Supplied material:
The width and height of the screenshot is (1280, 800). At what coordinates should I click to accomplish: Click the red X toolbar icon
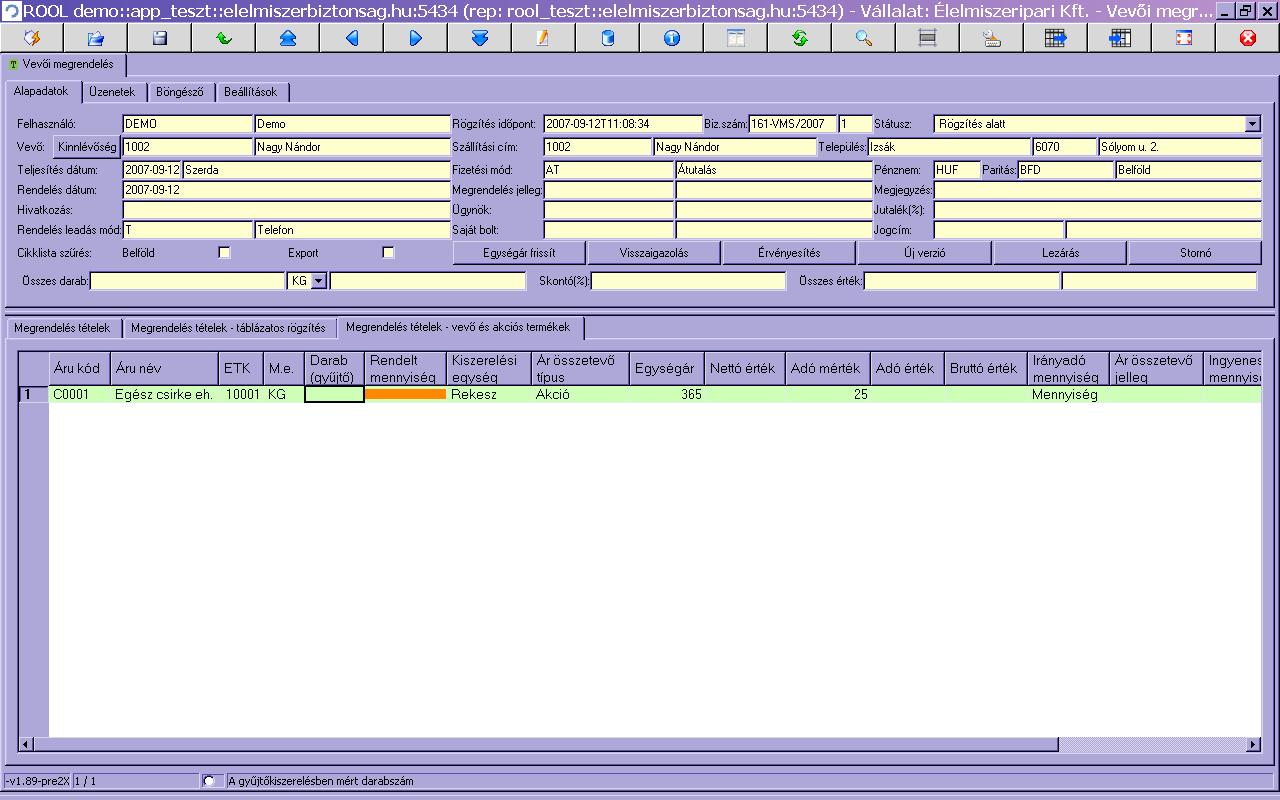point(1247,38)
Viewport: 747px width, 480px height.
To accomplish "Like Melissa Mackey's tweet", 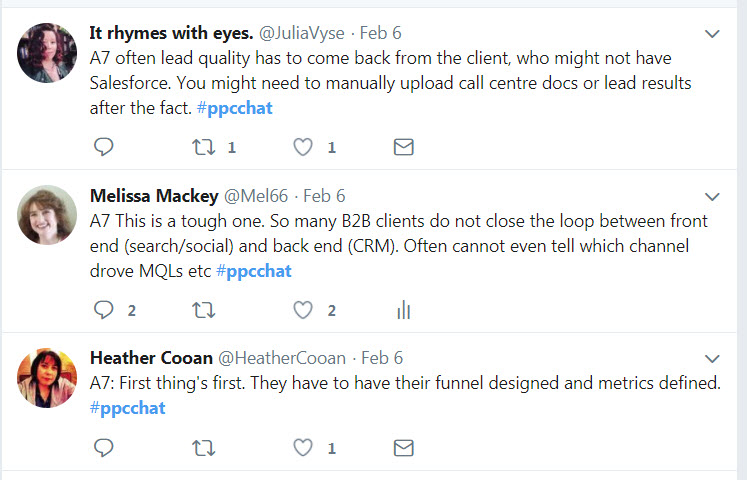I will [x=303, y=310].
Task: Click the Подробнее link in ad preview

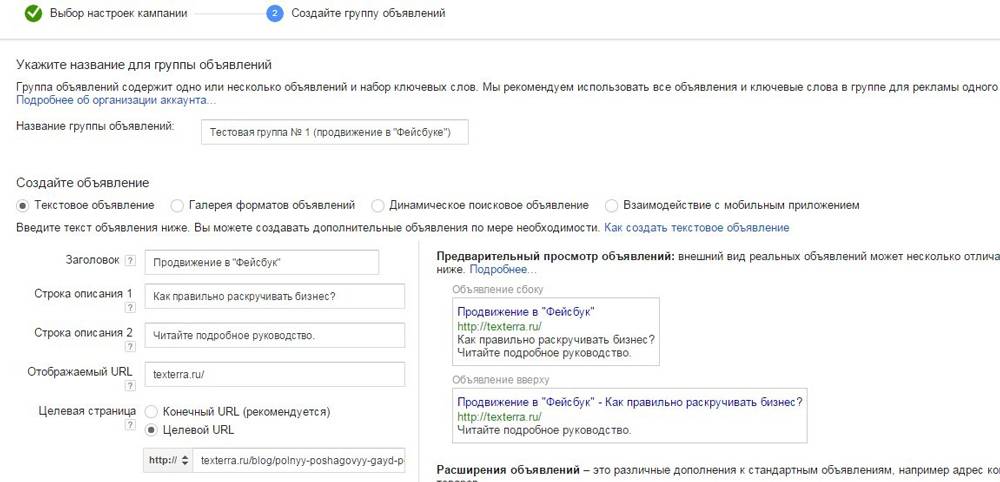Action: 503,270
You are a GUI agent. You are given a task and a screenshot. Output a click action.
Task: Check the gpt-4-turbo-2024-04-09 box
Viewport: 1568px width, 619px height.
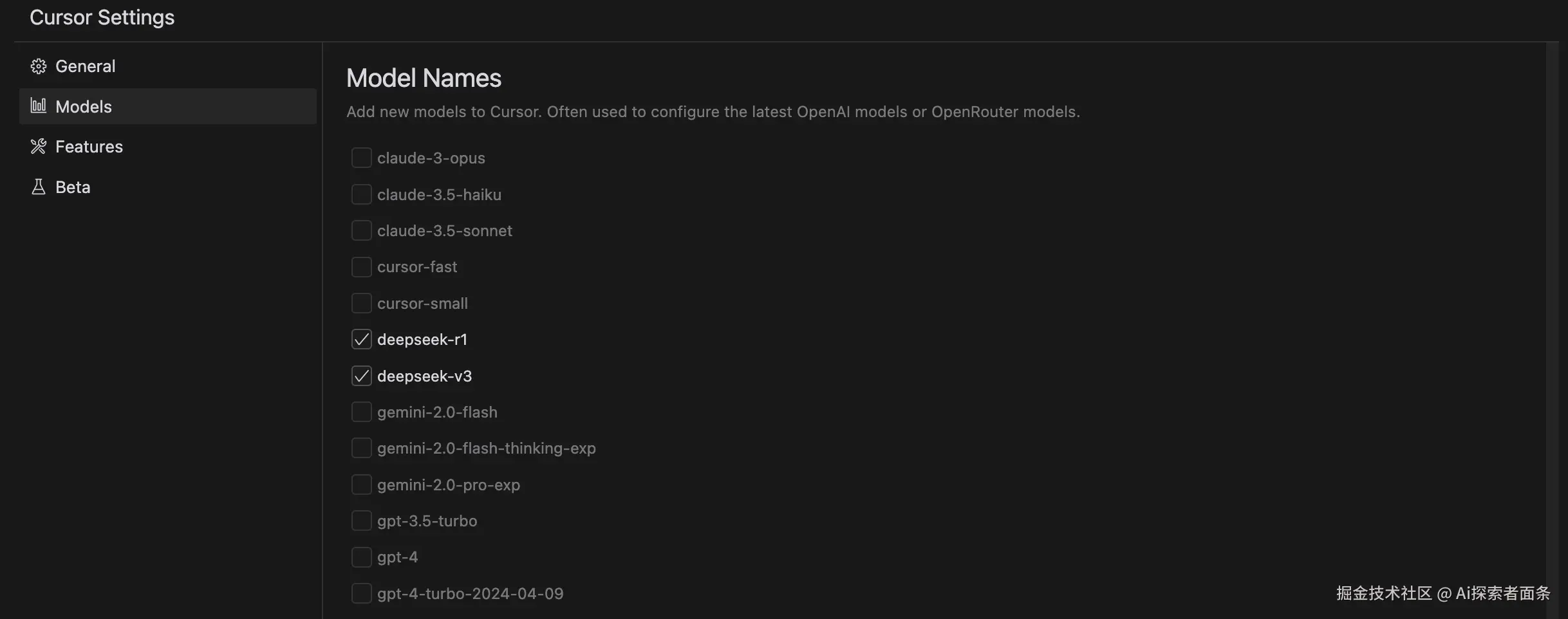pos(362,593)
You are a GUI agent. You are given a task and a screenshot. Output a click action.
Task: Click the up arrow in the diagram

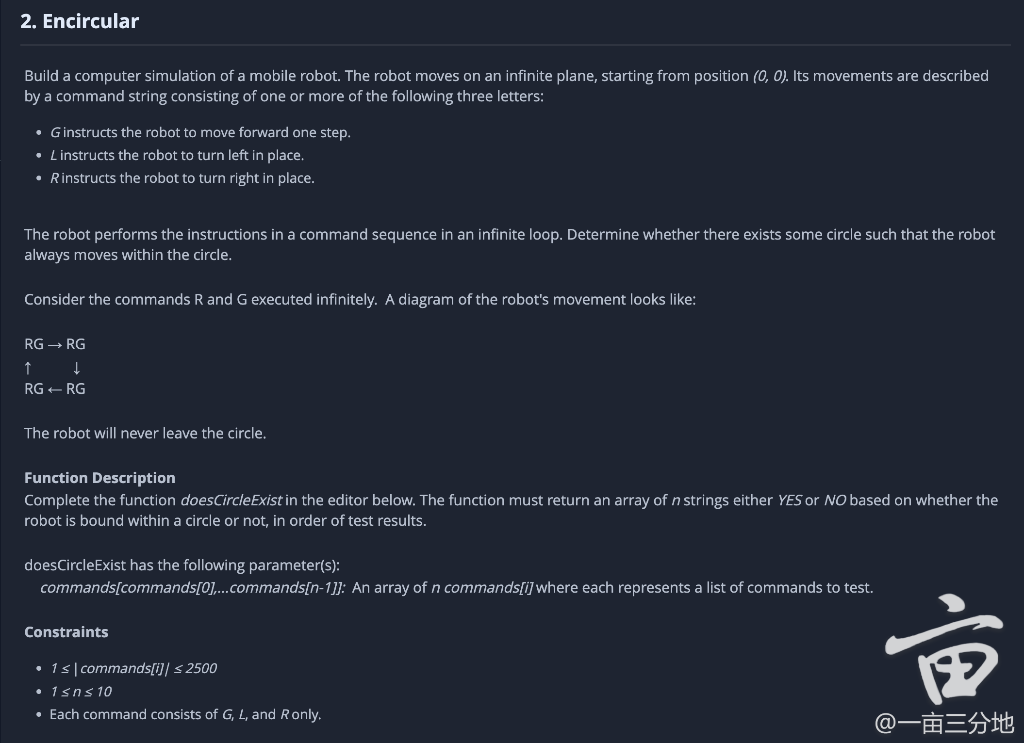click(x=28, y=368)
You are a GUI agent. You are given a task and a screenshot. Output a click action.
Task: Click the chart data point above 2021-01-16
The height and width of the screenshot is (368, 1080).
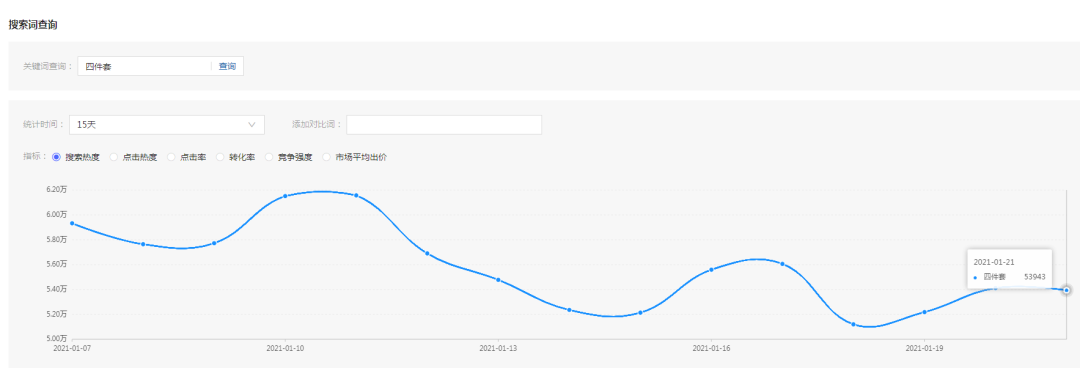coord(712,269)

Task statement: Return every line of the records above that contains the word "height".

Worked answer:
The width and height of the screenshot is (1280, 800). At what coordinates should I click to accomplish: Click the red X toolbar icon
Viewport: 747px width, 480px height.
Viewport: 1568px width, 619px height.
The height and width of the screenshot is (368, 1080).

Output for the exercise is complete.